Plans to create one of the UK’s biggest low-carbon local heat networks in Stoke-on-Trent have moved a step closer to fruition after ministers approved the outline business case for the scheme.
The district heat network was the core element of last year’s £113m city deal between the Stoke-on-Trent and Staffordshire Local Enterprise Partnership and central government.
The Department for Communities and Local Government has now released £19.75m in capital funding towards the cost of the project to enable Stoke-on-Trent City Council to build the 11-km pipeline.
The aims of the project are to reduce carbon emissions, provide protection from energy market pricing instability, attract inward investment and grow businesses by offering access to local renewable and affordable heat.
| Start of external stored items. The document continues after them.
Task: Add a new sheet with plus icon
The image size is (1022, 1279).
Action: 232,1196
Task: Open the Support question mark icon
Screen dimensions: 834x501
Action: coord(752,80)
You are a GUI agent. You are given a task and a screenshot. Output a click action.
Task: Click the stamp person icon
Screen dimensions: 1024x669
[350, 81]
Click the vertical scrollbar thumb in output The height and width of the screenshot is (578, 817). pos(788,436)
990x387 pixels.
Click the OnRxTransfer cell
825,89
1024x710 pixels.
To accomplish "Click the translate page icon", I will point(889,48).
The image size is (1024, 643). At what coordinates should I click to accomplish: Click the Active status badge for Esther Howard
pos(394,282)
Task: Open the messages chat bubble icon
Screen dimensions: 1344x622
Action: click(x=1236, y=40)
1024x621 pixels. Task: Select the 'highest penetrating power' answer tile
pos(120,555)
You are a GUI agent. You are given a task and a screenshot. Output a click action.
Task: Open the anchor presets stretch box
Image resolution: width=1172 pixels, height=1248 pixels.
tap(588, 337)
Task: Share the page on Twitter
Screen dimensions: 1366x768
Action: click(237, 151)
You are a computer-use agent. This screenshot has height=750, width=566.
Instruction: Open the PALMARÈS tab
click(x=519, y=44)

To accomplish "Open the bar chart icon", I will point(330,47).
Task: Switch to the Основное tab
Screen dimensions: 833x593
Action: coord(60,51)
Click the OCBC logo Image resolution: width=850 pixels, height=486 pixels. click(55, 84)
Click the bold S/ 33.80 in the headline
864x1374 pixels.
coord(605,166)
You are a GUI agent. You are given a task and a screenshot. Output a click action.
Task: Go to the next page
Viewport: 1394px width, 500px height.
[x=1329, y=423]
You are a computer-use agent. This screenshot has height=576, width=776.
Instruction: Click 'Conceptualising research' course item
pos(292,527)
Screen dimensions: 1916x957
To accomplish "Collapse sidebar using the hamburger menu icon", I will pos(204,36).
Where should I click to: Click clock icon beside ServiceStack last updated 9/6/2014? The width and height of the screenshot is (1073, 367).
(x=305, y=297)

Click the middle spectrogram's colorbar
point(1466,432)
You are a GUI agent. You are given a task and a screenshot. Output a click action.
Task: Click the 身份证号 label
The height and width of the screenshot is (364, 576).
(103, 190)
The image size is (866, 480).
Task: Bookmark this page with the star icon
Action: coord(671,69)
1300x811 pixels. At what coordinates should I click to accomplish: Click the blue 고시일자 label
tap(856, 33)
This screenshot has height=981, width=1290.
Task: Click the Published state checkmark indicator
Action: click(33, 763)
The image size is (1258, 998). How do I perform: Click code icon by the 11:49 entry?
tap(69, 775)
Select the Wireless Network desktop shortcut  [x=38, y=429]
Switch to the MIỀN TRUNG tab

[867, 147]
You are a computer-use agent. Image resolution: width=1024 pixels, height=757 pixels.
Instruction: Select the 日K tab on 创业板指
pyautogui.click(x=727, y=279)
The city council has now begun work on the final business case, which will show in detail how the network will be delivered and operate.
The city council plans to work with private sector partners, who will bring additional investment to provide access to the heat, which could either be a deep geothermal source underground, or an alternative source such as the city’s existing waste to energy plant.
David Frost, chairman of the Stoke-on-Trent and Staffordshire LEP, said:
“The district heat network is one of the most innovative projects the LEP has ever been involved with and the most advanced scheme of its kind anywhere in the UK. The availability of cost-effective, low-carbon heat and the certainty this will offer in terms of future overhead costs will play an important role in attracting more businesses to the city.
“The government’s decision to approve the funding for the pipeline is an important endorsement of the work that has gone into developing this exciting proposal and we look forward to working with the city council and the private sector to bring it to fruition.”